La domanda di partenza è sempre la stessa: come si può rendere un prodotto più sostenibile? Che sia un tavolo, una sedia, un tappeto o una poltrona non importa, per il brand Connubia il progetto si avvia solo se il risultato può avere un’anima green. «In azienda abbiamo degli indicatori interni e diamo un numero, da 0 a 100, composto da una serie di valutazioni: qual è il materiale, se il prodotto si può disassemblare, quanto è lunga la filiera, quanta energia è stata usata per realizzare quel pezzo, quant’è l’ingombro dell’oggetto da trasportare e via così, con tutta una serie di fattori analizzati. Marchiamo l’articolo con un “I am green” se raggiunge almeno 70 come punteggio». Massimo Cian (nella foto sopra), brand manager di Connubia, si occupa della produzione oltreché della parte strategica e commerciale, perché è solo nella visione di insieme che un pezzo di design può dirsi più o meno sostenibile. «Bisogna anche essere realistici perché noi abbiamo una produzione industriale e dobbiamo tenere d’occhio il prezzo finale.

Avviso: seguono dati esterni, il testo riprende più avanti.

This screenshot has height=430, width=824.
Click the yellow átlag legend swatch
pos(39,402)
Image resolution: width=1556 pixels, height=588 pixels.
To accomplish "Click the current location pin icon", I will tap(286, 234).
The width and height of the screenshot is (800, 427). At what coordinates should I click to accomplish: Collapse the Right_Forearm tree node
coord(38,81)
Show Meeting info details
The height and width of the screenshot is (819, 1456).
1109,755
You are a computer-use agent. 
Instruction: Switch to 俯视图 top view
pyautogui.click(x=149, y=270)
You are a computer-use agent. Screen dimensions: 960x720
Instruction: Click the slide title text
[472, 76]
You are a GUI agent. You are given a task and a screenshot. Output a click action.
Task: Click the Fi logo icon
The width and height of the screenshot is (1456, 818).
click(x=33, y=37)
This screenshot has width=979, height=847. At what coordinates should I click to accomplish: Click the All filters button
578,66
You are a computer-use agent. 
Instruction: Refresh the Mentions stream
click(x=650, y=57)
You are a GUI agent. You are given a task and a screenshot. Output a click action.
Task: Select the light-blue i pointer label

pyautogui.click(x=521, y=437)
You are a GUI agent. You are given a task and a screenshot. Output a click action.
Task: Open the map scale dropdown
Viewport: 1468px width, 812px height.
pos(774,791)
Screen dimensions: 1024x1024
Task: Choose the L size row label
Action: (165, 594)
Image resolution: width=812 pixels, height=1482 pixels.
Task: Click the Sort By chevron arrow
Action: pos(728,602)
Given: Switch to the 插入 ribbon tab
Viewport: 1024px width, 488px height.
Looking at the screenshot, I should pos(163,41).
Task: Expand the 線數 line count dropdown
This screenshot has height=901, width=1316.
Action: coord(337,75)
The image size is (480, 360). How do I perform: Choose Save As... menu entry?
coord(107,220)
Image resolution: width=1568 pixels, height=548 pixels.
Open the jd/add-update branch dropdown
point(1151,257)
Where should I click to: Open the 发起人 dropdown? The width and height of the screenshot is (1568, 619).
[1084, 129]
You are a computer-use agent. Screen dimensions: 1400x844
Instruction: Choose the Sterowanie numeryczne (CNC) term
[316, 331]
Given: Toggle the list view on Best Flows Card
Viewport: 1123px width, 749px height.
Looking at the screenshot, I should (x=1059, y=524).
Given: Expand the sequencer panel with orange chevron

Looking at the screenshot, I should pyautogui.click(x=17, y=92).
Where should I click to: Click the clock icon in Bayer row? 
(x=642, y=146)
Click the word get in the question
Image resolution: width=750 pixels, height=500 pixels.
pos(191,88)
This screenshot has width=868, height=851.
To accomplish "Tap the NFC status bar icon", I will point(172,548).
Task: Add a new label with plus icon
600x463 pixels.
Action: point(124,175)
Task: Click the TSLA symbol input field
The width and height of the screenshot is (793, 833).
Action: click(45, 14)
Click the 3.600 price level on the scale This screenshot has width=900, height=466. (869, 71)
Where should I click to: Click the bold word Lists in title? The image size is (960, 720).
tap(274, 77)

In giro ci sono progetti bellissimi, ma che non potrebbero essere sviluppati sui grandi numeri e la sfida è invece proprio quella. Per fortuna oggi anche le multinazionali si stanno muovendo ed è più facile creare sinergie virtuose». E così, per esempio, la premiatissima poltrona Reef è imbottita con vecchi materassi e poliuretano recuperato dai sedili delle auto: «Ci siamo appoggiati a una start up, che macina, sanifica e compatta ciò che poi può servire di nuovo per creare altro». La ricerca non finisce mai: «E ora», continua Massimo Cian, «dopo i nostri nuovi piani in Eco-stone, il materiale ricavato dal recupero della vetroresina, abbiamo realizzato una scocca in tetrapak riciclato: nessuno sa mai dove buttarlo (carta? plastica?) e noi abbiamo trovato il modo per farne un pezzo di design rivoluzionario».